The numbers looked extraordinary. The bot had been trained on S&P 500 price data combined with GPT-4 sentiment analysis on financial news, and the backtest showed consistent outperformance with surprisingly low drawdowns. He had charts. He had Sharpe ratios. He had month-by-month results going back to January 2022 that showed the system navigating a brutal bear market and a chaotic recovery.

He wanted me to validate the approach before he started raising money.

I asked two questions. First: what were your transaction costs? He'd modeled the bid-ask spread at zero for the large-caps. Second: did the sentiment data exist in real-time on those historical dates, or was it processed retroactively? He looked at me for a long moment. The news sentiment had been run through GPT-4 in 2024 and matched to 2022 price data, but the model had been trained on all of it together.

That's look-ahead bias. The model "knew" things in 2022 that weren't knowable until 2024. The backtest was measuring the past performance of a system that couldn't have existed in 2022.

I told him to rerun it with clean data, realistic spreads, and a true walk-forward test—where the training period ends before the test period begins. He came back six weeks later. The 340% strategy was gone. What remained was noise.

He spent those same six weeks talking to two quant funds about what research tools they actually wanted, and one of them became his first paying customer.

The backtest looked like a business. The pivot was the actual business.

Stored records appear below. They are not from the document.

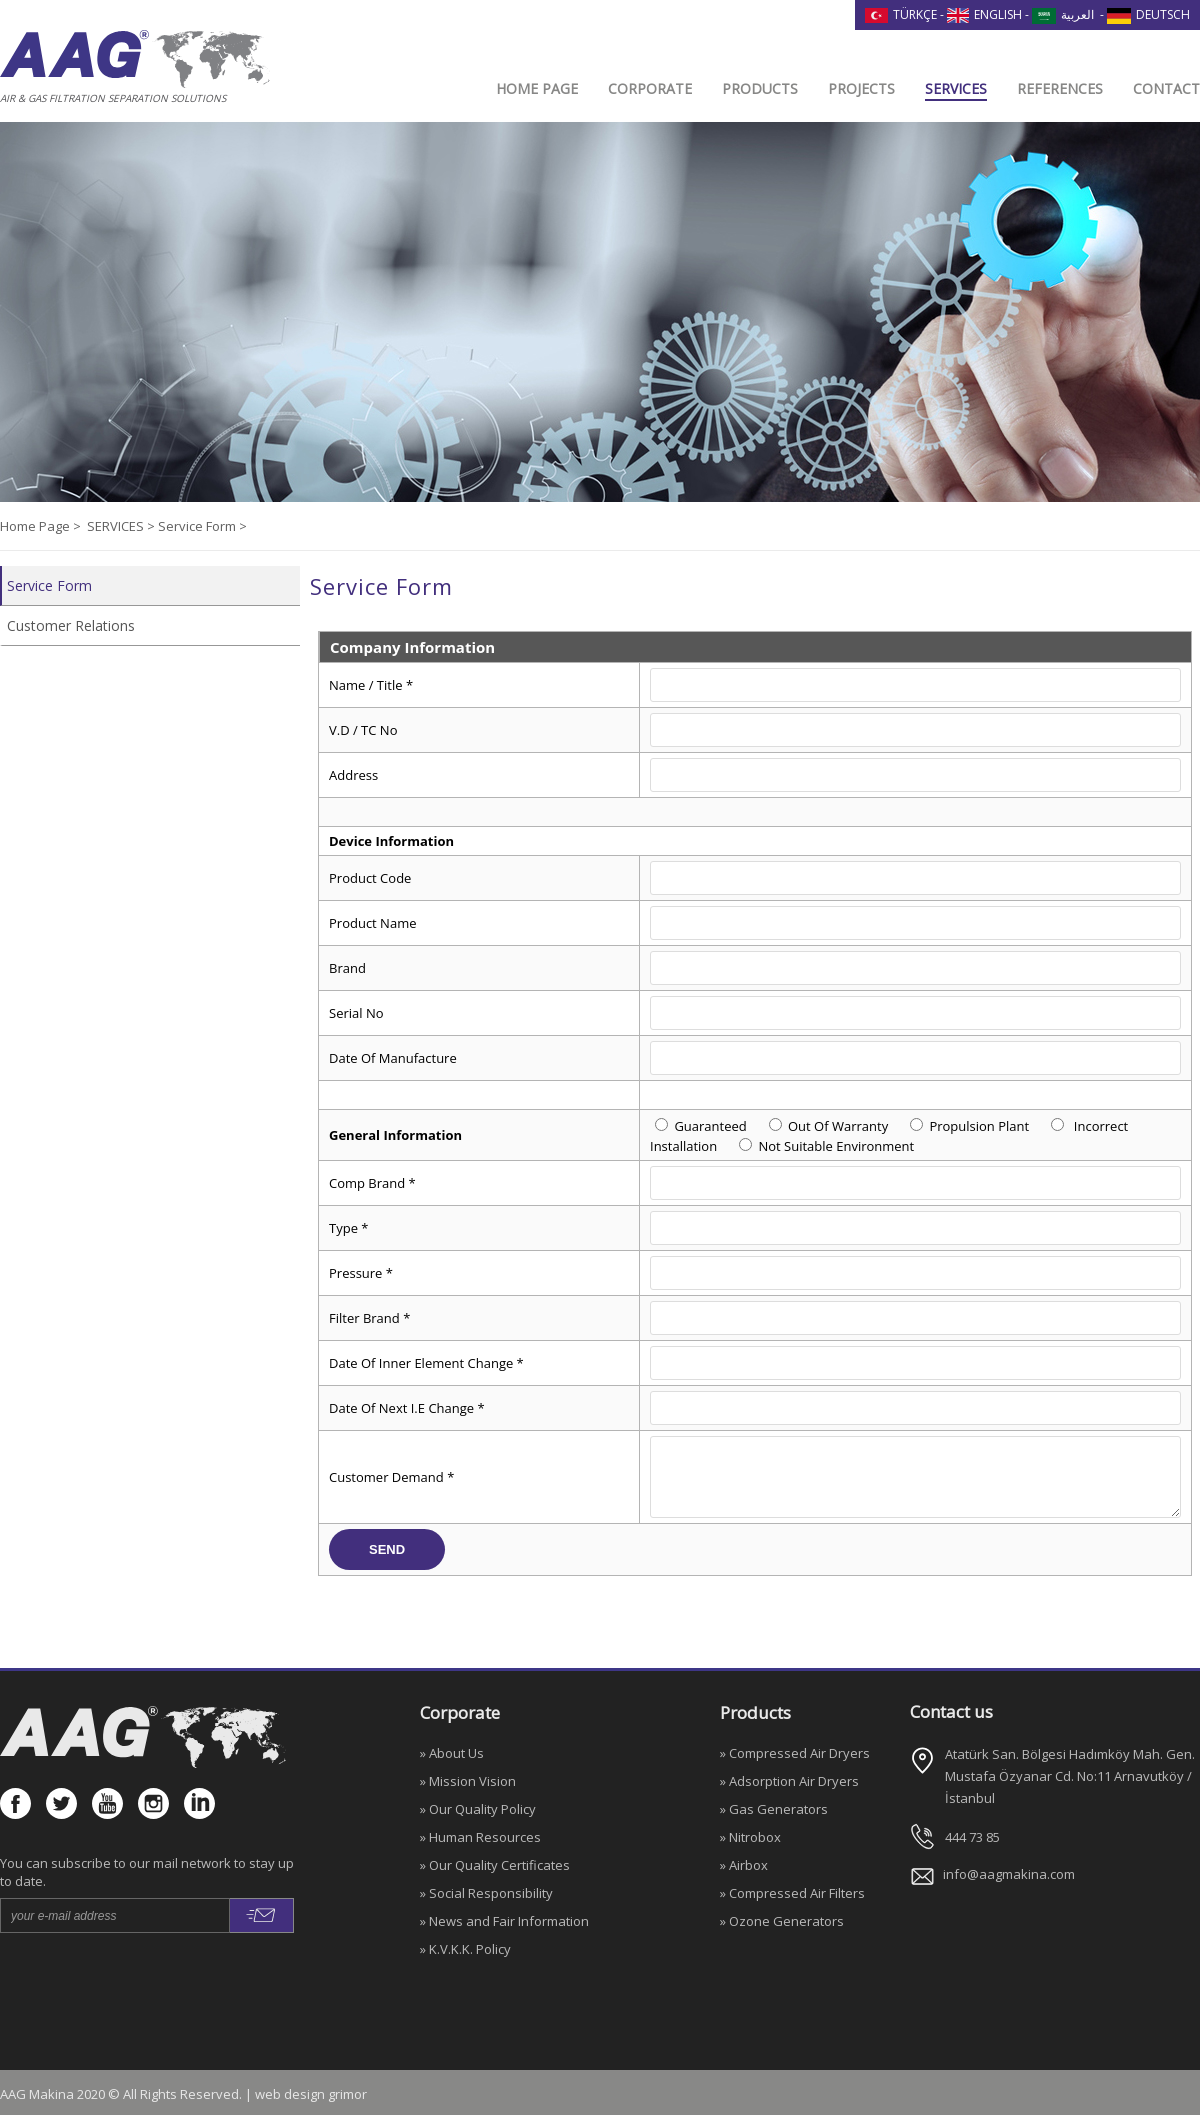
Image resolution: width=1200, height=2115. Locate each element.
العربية (1063, 14)
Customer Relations (71, 625)
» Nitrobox (750, 1837)
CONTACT (1166, 88)
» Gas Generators (774, 1809)
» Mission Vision (468, 1781)
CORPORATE (650, 88)
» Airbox (744, 1865)
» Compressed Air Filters (792, 1893)
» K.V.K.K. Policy (465, 1949)
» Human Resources (480, 1837)
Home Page (36, 526)
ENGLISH (985, 14)
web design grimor (311, 2094)
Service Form (49, 585)
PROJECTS (861, 88)
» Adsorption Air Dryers (789, 1781)
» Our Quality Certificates (495, 1865)
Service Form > (202, 526)
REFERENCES (1060, 88)
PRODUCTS (760, 88)
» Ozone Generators (782, 1921)
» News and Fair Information (504, 1921)
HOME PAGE (537, 88)
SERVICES (956, 88)
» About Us (452, 1753)
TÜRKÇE (901, 14)
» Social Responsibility (486, 1893)
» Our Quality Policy (478, 1809)
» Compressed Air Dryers (795, 1753)
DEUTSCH (1148, 14)
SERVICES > (122, 526)
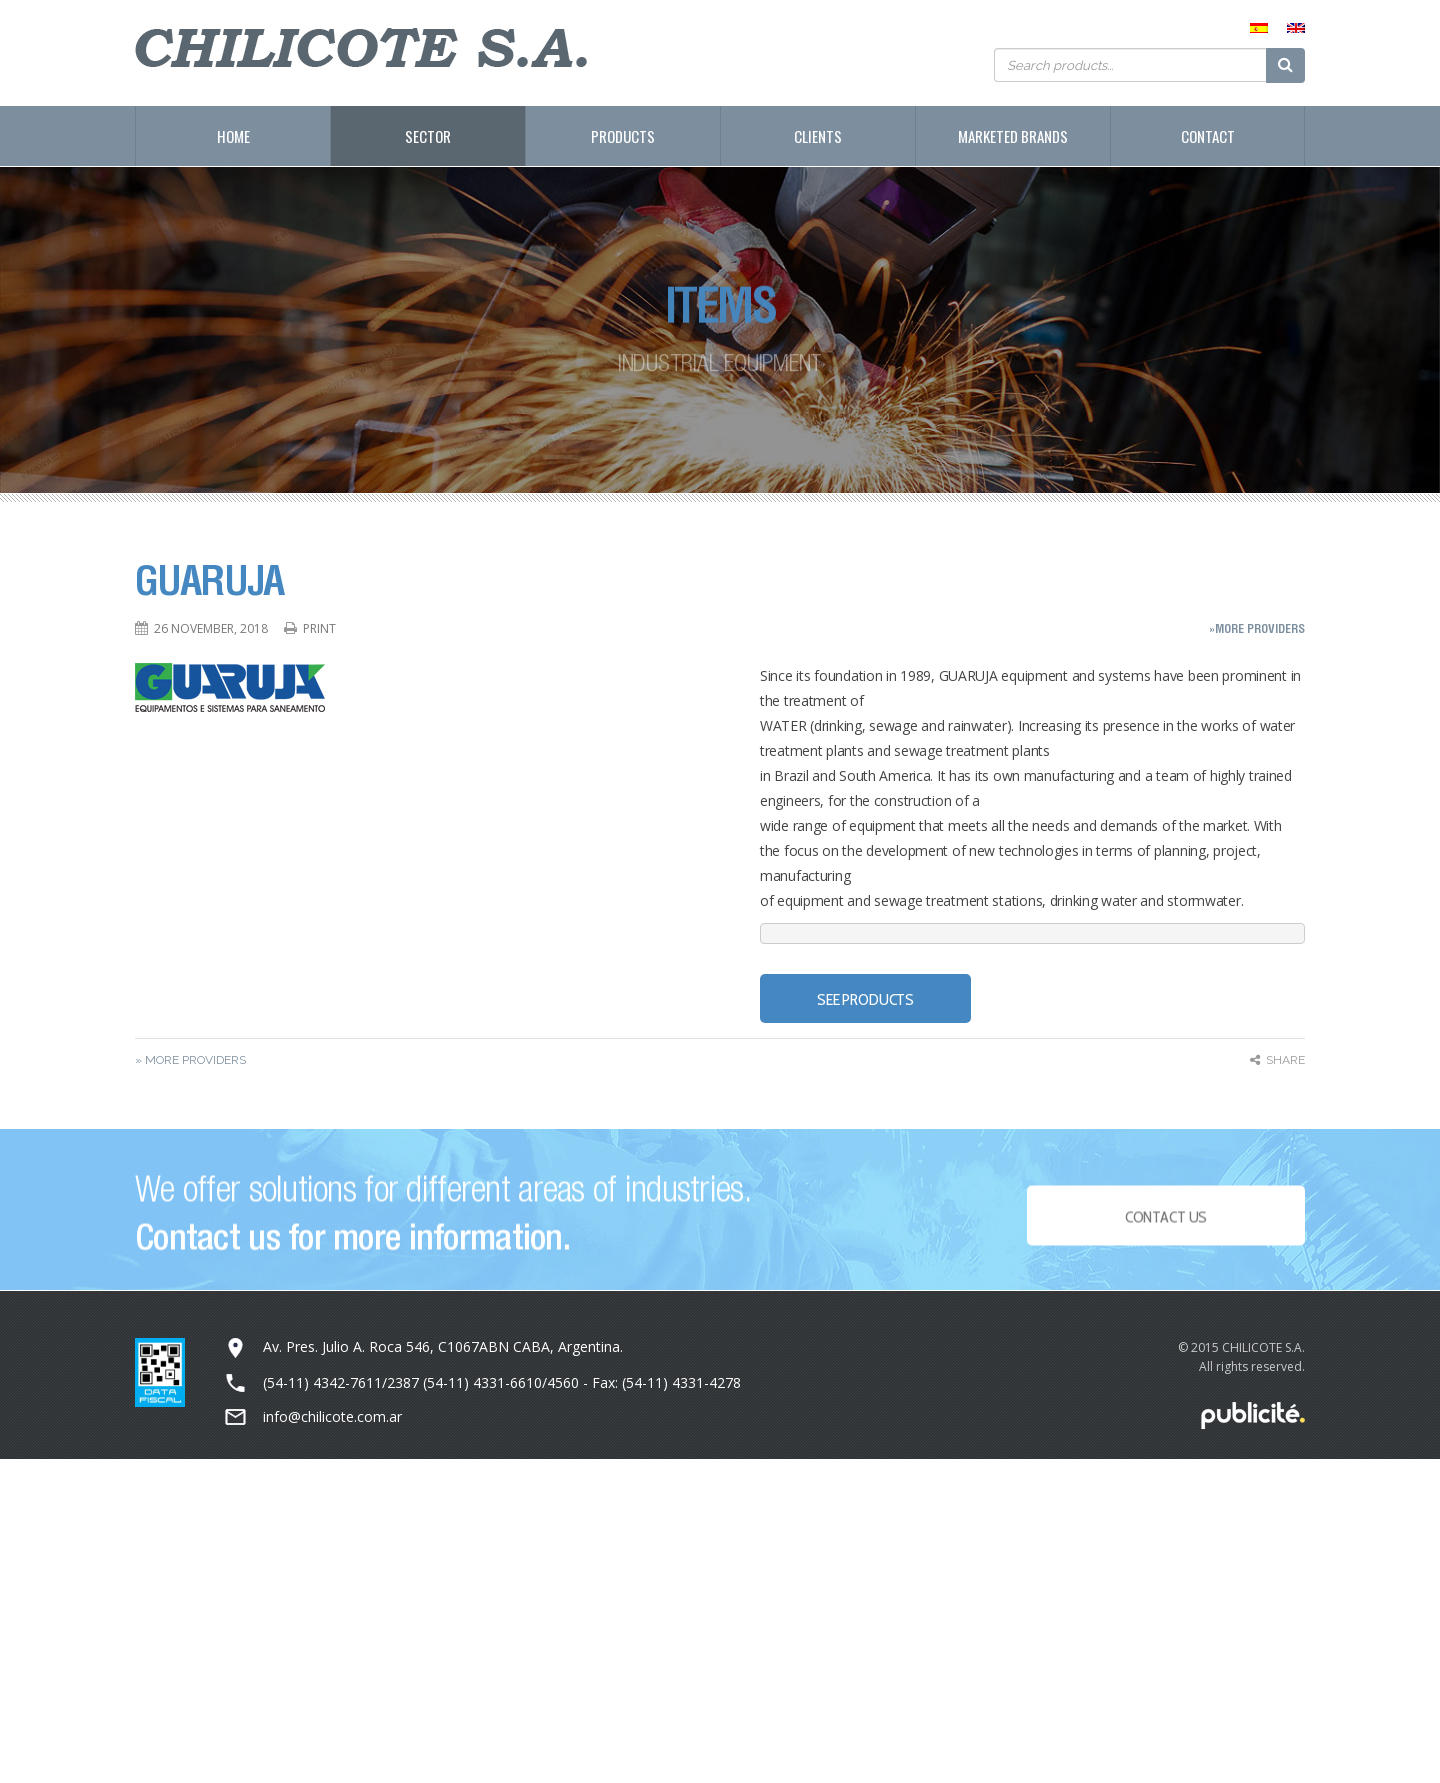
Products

Mini Checklist: Before You Build an AI Trading System

  • [ ] Are you planning to trade the strategy or sell access to it? If the answer is sell, ask yourself why you wouldn't just trade it.
  • [ ] Did you model realistic transaction costs? Even 10–25 basis points per trade destroys most LLM-generated edge in backtests.
  • [ ] Is your backtest walk-forward tested, or just in-sample? In-sample performance tells you nothing about live performance.
  • [ ] Did any of your "historical" sentiment data get processed retroactively by a modern LLM? That's look-ahead bias by another name.
  • [ ] Is the LLM seeing price/volume data directly as its primary signal source? If yes, you're fighting the architecture—dedicated time-series models are better suited.
  • [ ] Is your signal rooted in text processing, not price prediction? That's where the legitimate edge exists, and it's narrow.
  • [ ] Have you accounted for signal decay? An edge that exists today because LLM adoption is low may be gone in 18 months as every quant shop builds the same thing.
  • [ ] Are you solving for research speed, anomaly detection, or behavioral discipline? Those are the defensible LLM use cases.
  • [ ] Does your strategy beat buy-and-hold SPY with realistic costs? If not, you don't have a strategy.
  • [ ] Can you explain the signal source in one sentence that doesn't include the word "AI"? If the answer is "AI finds patterns," you don't actually understand what you've built.